All they had to do was to analyze the (overwhelmingly patriarchal) colonial Americas and see the result:
1) where the foreign paternal lineages were economically and socially dominant for a long time, and numerous enough to make the presence of their language felt in everyday life from the top to the lower strata of society, people adopted the language of the conquerors (most parts of Latin America, particularly eastern South America and central-northern Mexico);
2) where they were relatively few and mainly distant rulers and masters, the population usually became bilingual, but didn't give up on their language, certainly not until much later when the cultural/political imbalance between the two languages became too large (in many parts of the Andes and Mesoamerica, as well as in Paraguay);
3) and where the foreign males were a minority fleetingly occupying the territory - mobile explorers maybe? - or absorbed by local, more isolated populations without a clearly dominant role within the existing social structure, and having to learn and adapt to an alien social, economic and cultural environment, they often absorbed the language of the native women they met (e.g. the Garifuna, who absorbed former enslaved Africans; many native tribes throughout the Americas that have absorbed a relevant proportion of European and/or African Y-DNA lineages).
 
Nihil novi. They are over and over again discovering America.

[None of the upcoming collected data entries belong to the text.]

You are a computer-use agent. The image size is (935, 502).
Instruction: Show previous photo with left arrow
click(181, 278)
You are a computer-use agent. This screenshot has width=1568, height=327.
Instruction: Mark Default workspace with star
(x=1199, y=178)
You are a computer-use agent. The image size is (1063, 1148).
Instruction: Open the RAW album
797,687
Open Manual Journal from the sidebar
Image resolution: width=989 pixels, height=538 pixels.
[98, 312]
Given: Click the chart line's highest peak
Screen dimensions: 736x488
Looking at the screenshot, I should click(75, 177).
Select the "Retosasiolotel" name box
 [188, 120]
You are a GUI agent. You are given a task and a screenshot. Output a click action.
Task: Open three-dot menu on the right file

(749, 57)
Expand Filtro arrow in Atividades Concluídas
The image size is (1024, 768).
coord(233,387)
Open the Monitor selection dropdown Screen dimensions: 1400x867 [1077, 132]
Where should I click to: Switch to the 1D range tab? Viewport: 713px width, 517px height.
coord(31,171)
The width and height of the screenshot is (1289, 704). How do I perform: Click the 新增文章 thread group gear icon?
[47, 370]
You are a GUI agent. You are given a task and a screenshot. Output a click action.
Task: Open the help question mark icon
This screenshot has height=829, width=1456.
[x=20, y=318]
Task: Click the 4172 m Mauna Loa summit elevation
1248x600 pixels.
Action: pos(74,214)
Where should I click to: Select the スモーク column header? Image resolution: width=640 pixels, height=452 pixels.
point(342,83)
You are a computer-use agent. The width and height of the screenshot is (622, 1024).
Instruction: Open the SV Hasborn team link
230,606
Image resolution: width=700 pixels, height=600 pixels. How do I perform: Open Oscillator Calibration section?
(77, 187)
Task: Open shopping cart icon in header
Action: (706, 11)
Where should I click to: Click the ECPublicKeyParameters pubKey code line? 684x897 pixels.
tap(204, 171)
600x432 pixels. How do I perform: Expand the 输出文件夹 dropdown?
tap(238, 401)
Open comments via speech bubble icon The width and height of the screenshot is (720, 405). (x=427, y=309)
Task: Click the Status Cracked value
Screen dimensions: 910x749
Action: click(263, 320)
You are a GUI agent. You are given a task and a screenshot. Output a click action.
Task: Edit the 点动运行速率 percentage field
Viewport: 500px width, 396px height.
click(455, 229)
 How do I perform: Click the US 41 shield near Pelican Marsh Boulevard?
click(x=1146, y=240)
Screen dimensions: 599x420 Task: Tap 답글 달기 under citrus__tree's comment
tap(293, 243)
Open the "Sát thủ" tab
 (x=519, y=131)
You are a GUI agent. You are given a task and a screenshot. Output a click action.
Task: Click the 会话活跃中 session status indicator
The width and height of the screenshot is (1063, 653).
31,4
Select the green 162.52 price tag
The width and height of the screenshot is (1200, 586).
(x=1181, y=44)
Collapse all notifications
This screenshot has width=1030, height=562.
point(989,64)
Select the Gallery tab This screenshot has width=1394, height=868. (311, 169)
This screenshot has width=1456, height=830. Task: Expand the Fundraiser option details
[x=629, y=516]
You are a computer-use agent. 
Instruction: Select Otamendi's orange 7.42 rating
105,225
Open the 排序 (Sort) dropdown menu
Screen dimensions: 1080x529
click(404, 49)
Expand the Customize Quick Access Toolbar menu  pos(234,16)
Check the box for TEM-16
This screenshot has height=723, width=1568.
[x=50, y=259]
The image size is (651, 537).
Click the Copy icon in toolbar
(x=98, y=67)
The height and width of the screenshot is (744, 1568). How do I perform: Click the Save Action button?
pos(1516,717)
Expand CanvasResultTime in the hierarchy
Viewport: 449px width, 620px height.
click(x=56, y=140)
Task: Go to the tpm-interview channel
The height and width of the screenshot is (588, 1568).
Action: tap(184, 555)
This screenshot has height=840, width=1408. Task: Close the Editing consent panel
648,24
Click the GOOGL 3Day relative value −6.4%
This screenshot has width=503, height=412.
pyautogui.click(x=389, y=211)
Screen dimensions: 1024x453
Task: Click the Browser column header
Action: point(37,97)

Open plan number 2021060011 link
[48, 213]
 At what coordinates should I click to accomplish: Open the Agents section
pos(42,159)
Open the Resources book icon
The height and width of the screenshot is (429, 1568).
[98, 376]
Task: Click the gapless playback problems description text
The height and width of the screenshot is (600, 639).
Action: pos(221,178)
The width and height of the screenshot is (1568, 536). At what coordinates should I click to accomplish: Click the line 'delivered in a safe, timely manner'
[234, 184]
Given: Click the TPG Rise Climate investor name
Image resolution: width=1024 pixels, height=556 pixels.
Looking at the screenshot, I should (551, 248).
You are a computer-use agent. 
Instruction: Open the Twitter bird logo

All ancient populations were patriarchal, patrilineal and patrilocal.
Some of them declined and decayed as Old Europe for example,
or some Micronesian islands - but in general whole humanity was
and is patriconstructed, and there is really nothing new in discovery
such as: "wow, they did transmit language such and such beacause
they have to be patrisomething. Astonishing!
" It is obvious, especially,
that is allready proven by genetic research. Only people who deny the
reality can over and over make such "shocking surpisingly discoveries".